Тетя Фиса подняла племянника, как он и попросил, до солнца. Белесый рассветный туман расплылся за окнами. Сон сразу исчез, как только Дима вспомнил, что? предстоит сегодня. Но в тот же момент и неприятное щемящее чувство одиночества, отверженности охватило его: ребята уйдут, а он останется. Конечно, он догонит их, он уже решил, с какой-нибудь попутной машиной, но все-таки, кто знает, подвернется ли еще машина. Да и пойдут они не по дороге, а тропами…

Тетушка, понимая, видимо, состояние Димы, сочувственно поглядывала на него. Согрев на скорую руку чай, она позвала Диму к столу:

— Иди попей. Да не сердись на меня. — Она помолчала и добавила: — Шел бы. Уж как-нибудь окучу без тебя.

— Нет, — решительно ответил Дима.

На улице было свежо. Начать Дима решил с маленького участочка, что лепился у газона за воротами, а потом перейти на основной — в саду, за сараем.

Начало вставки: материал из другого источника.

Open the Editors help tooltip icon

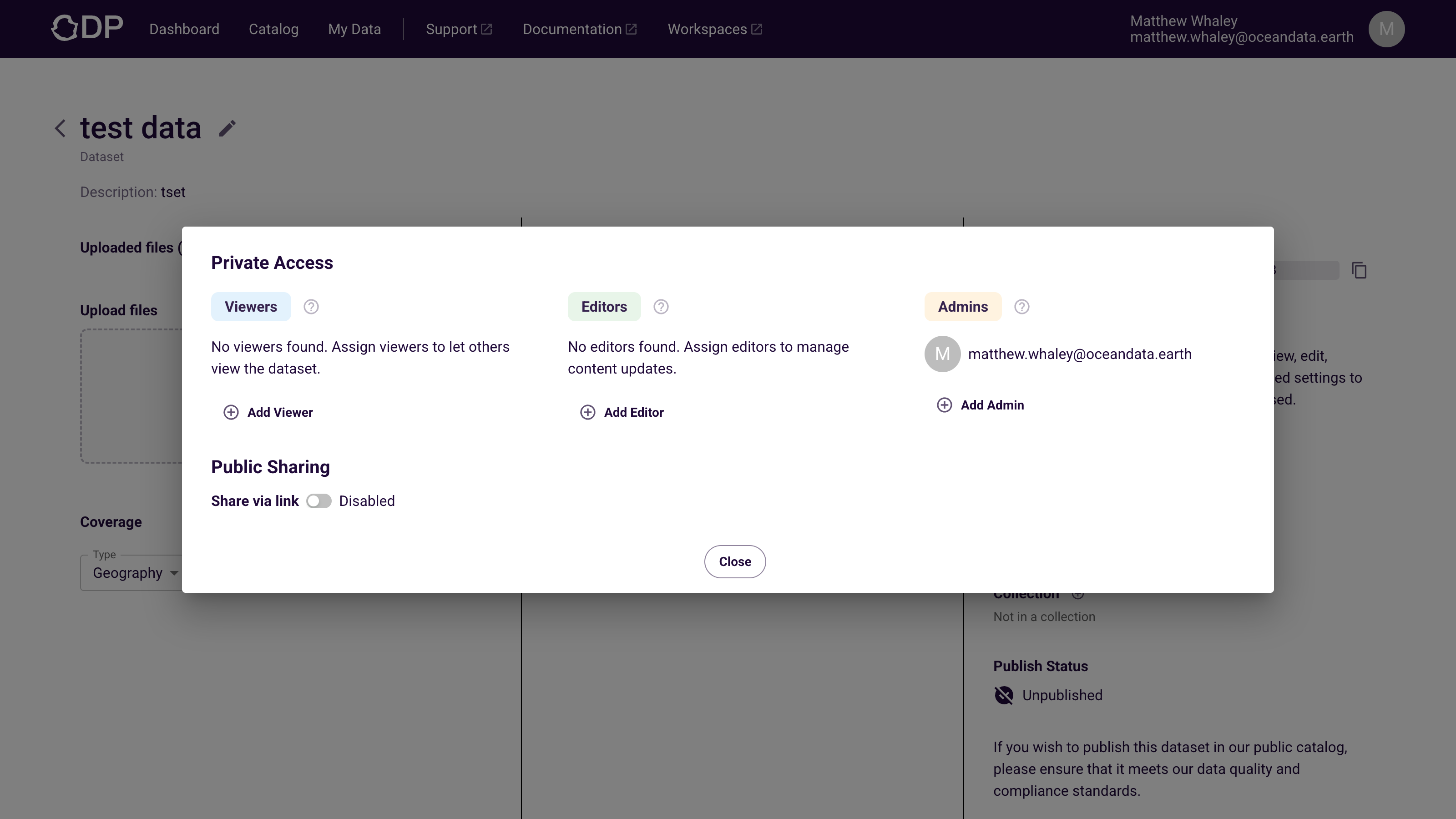click(660, 306)
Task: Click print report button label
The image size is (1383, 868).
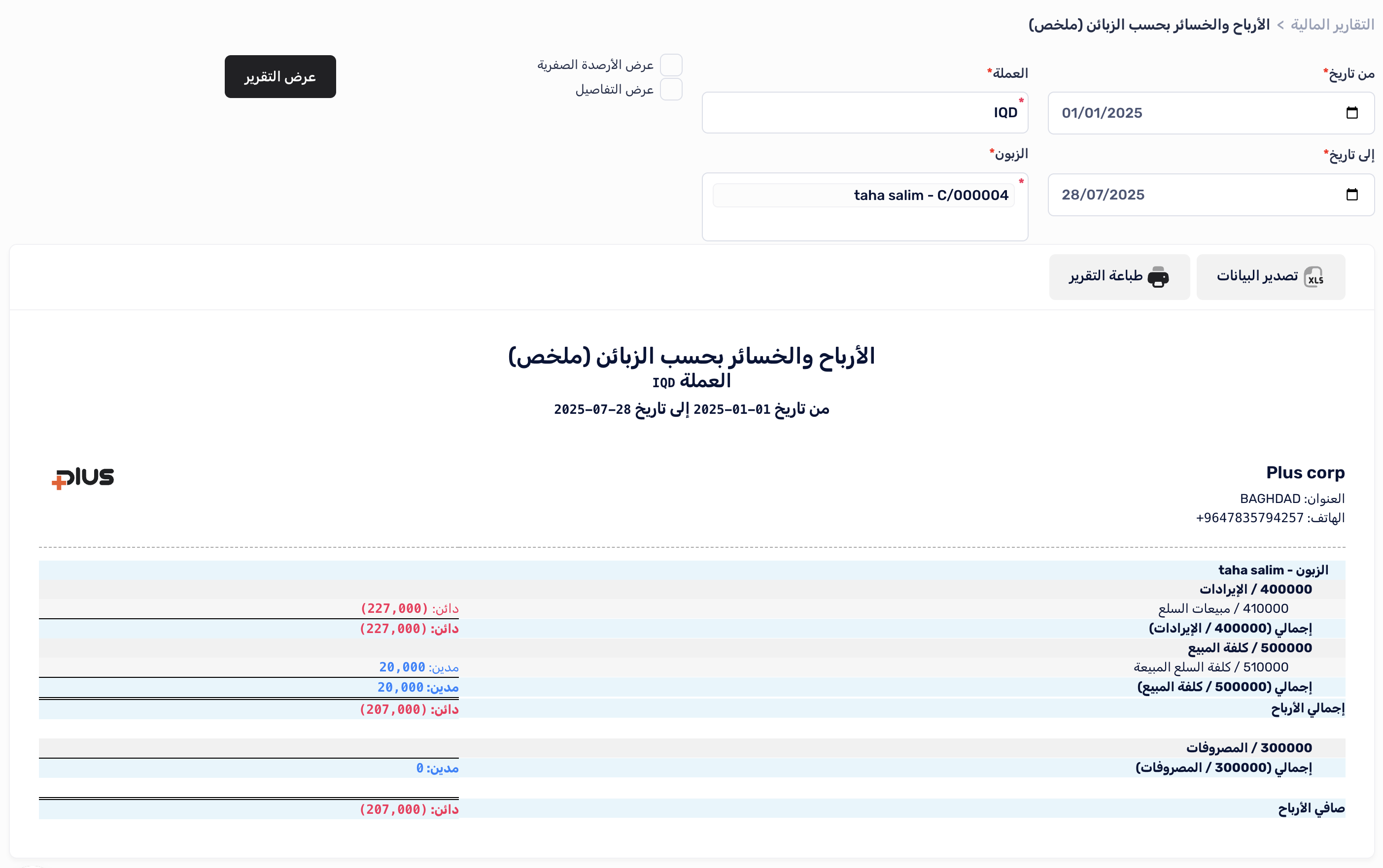Action: (x=1106, y=276)
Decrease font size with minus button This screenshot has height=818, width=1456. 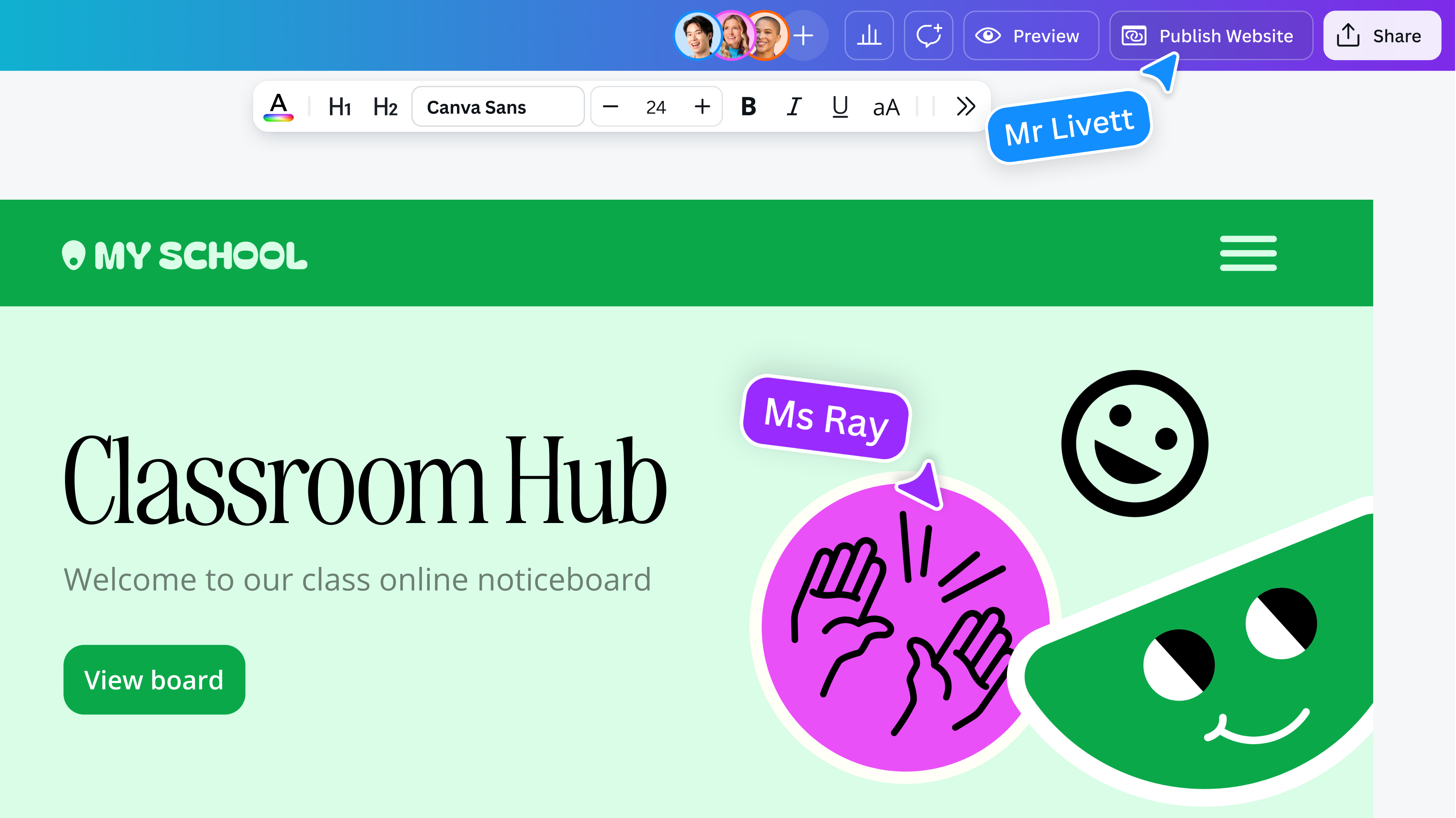click(610, 106)
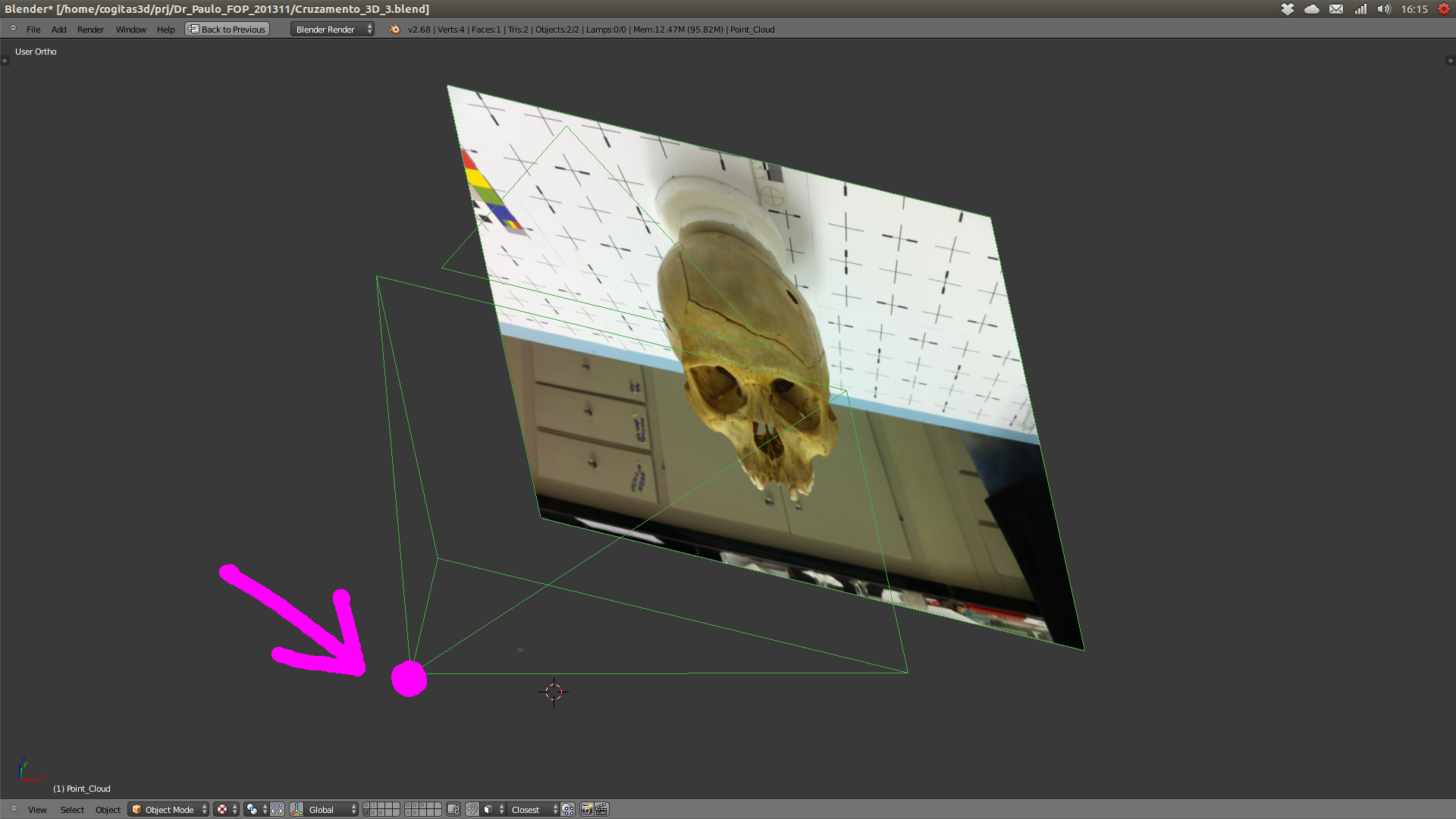Screen dimensions: 1456x819
Task: Click OpenGL render active viewport icon
Action: tap(586, 809)
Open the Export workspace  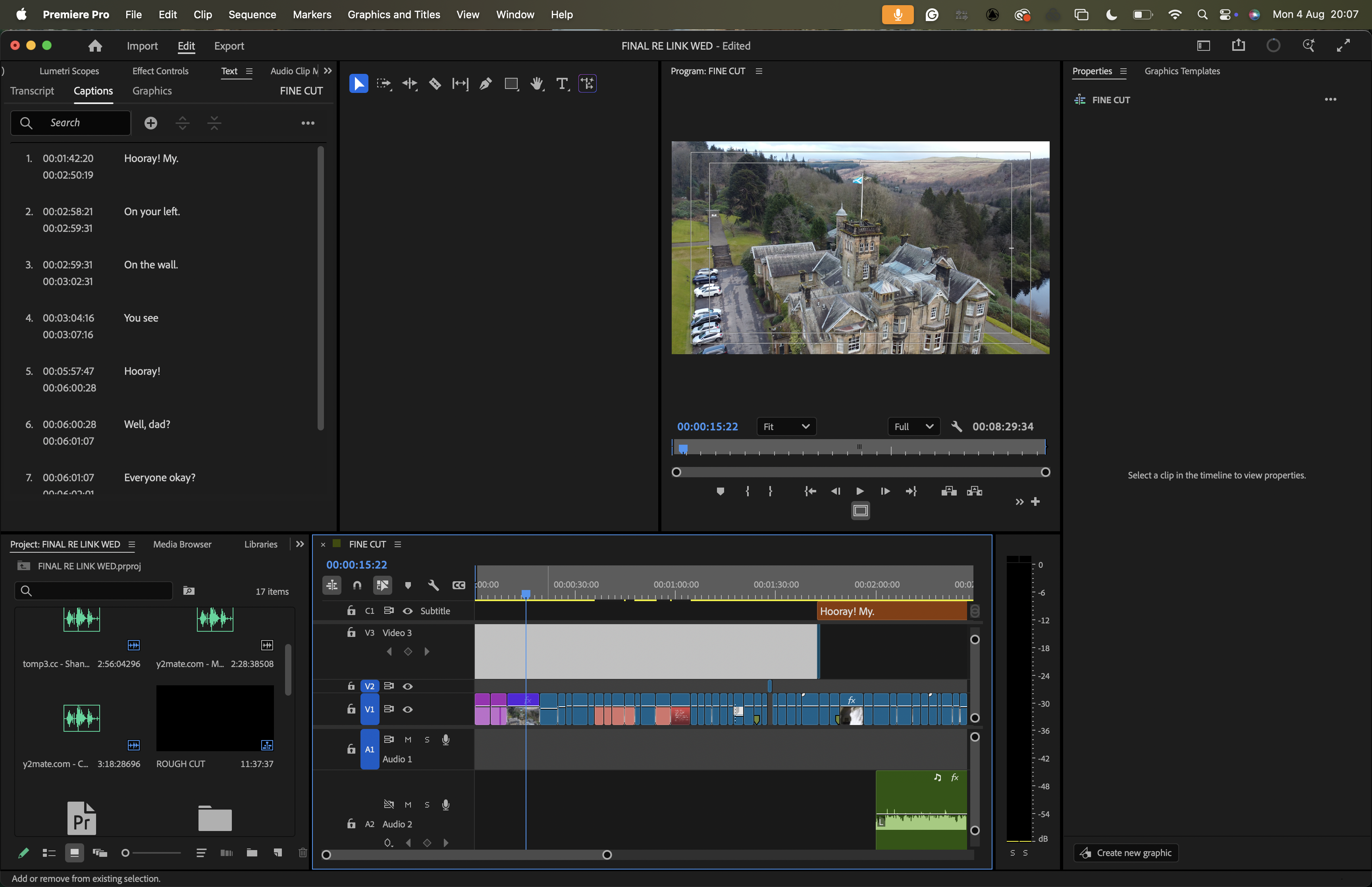(229, 46)
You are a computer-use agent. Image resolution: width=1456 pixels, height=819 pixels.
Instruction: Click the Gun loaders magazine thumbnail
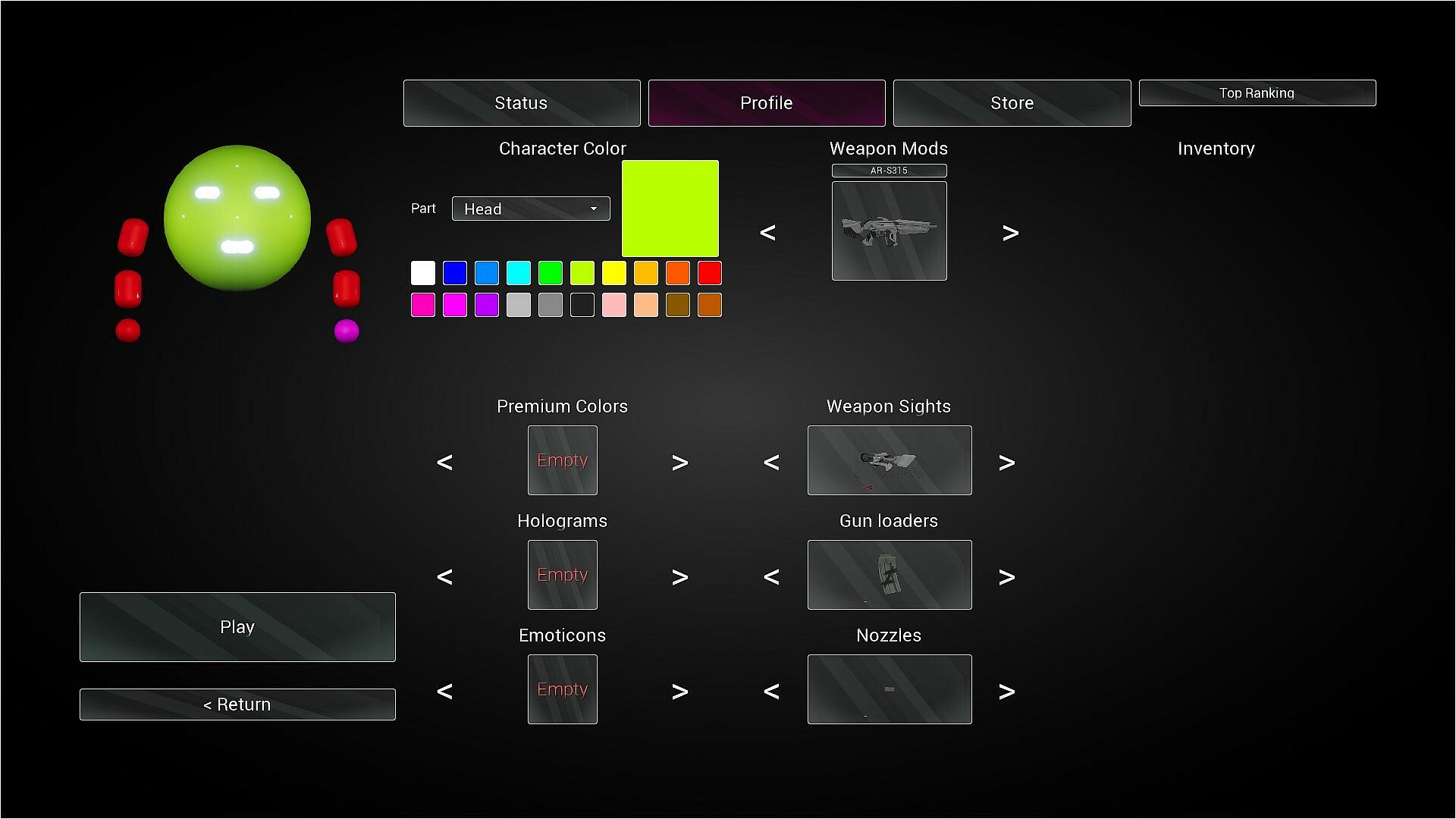click(889, 575)
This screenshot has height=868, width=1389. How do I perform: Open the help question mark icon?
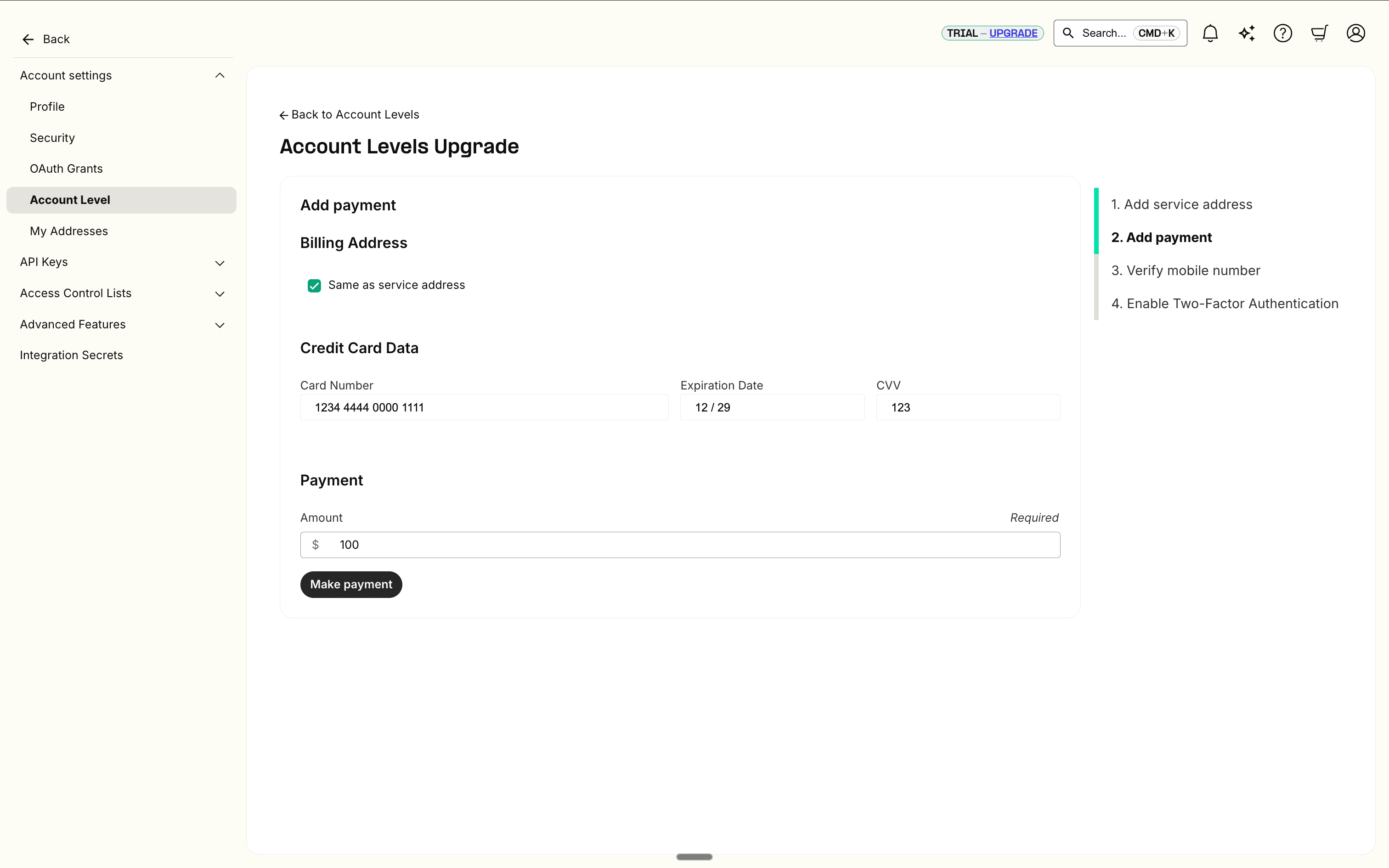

Почва была сухая, но рыхлая. Тяпка легко врезалась в землю, загребая ее понемногу. Картофельные кусты, подпираемые землей, выпрямлялись и, хотя она засыпала их почти доверху, становились красивее. Дима работал быстро и ритмично.

Окна дома на противоположной стороне улицы заалели от первых солнечных лучей. «Ребята, наверное, спят еще, — подумал Дима. — Скоро встанут, позавтракают — и в путь… Что ж, раз решено, значит решено. Конечно, обидно. Но хорошо, что Лёнька не стал жалеть. И когда они пойдут, я должен быть веселым, чтобы они не огорчались, что им приходится меня оставить. Надо придумать что-нибудь смешное и крикнуть им. Лёнька на моем месте ни за что не показал бы виду, что унывает. И вообще не надо унывать. Не надо унывать, Димус!..»

Он принялся напевать, и работа пошла совсем быстро. Кусты один за другим одевались в мягкую земляную шубу. Появились прохожие. Их становилось все больше. Это рабочие спешили на заводы, к станкам и мартеновским печам. Чем ближе к заводам, тем гуще становился людской поток, и улицы, казалось, оживали. Дымящиеся серые громады заводских корпусов, приветствуя утро, перекликались гудками; им отвечали паровозы, мчащие вагоны с рудой и углем. Гул трудового дня, ликующий и праздничный, поднимался над городом.

Дима окучил последний куст и сам себе вслух сказал:

— Вот как мы!

Он двинулся во двор. Если работа пойдет так хорошо, может быть он к обеду успеет закончить. Тогда, пожалуй, сегодня же сумеет догнать ребят. Это было бы для них приятным сюрпризом.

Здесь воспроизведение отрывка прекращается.